[Start of Attachment]

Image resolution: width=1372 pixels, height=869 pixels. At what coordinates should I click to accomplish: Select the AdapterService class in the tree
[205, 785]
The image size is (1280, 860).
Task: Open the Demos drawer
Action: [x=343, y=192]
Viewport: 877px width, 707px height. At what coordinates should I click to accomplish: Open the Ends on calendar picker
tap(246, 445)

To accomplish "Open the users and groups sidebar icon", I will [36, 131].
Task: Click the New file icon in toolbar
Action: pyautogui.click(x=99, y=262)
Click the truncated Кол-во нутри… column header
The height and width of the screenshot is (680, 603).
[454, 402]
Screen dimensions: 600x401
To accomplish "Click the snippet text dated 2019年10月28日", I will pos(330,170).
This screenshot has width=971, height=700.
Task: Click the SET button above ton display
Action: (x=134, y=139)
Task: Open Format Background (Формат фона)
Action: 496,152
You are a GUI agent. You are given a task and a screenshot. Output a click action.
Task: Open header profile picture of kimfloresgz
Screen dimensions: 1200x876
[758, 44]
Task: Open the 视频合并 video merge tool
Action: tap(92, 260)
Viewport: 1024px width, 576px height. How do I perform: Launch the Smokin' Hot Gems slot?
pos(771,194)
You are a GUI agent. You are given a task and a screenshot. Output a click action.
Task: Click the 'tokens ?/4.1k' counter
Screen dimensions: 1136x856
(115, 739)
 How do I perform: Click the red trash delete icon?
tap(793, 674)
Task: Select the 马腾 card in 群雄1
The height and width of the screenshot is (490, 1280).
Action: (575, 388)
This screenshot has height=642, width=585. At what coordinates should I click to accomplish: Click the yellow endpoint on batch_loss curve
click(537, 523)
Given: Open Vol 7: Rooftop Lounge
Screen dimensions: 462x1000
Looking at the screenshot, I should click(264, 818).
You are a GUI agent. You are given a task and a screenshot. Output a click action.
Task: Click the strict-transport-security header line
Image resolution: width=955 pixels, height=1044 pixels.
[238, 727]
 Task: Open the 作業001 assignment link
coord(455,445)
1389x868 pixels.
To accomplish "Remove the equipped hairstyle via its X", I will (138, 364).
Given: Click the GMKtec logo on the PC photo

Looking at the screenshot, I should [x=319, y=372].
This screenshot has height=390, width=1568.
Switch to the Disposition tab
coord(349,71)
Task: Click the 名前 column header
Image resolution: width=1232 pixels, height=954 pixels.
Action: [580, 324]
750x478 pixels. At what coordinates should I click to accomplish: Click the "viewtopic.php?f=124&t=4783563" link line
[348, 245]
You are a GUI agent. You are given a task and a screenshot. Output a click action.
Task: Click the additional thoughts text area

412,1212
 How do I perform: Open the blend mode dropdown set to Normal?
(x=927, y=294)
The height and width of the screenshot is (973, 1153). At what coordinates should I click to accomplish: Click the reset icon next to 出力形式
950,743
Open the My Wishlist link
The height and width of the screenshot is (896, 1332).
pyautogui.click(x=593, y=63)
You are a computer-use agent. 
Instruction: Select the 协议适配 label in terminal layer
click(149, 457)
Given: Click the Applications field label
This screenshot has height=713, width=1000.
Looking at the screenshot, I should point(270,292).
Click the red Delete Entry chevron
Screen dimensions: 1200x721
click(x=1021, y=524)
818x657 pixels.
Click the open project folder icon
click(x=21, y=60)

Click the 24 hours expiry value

[End of Attachment]

■ What you have to do: Lines from the one holding "Screen dimensions: 1200x721" through the last line of the material are to be repeated exactly; no other lines belong in the answer.

■ Finished task:
Screen dimensions: 1200x721
click(x=1021, y=524)
818x657 pixels.
Click the open project folder icon
click(x=21, y=60)

Click the 24 hours expiry value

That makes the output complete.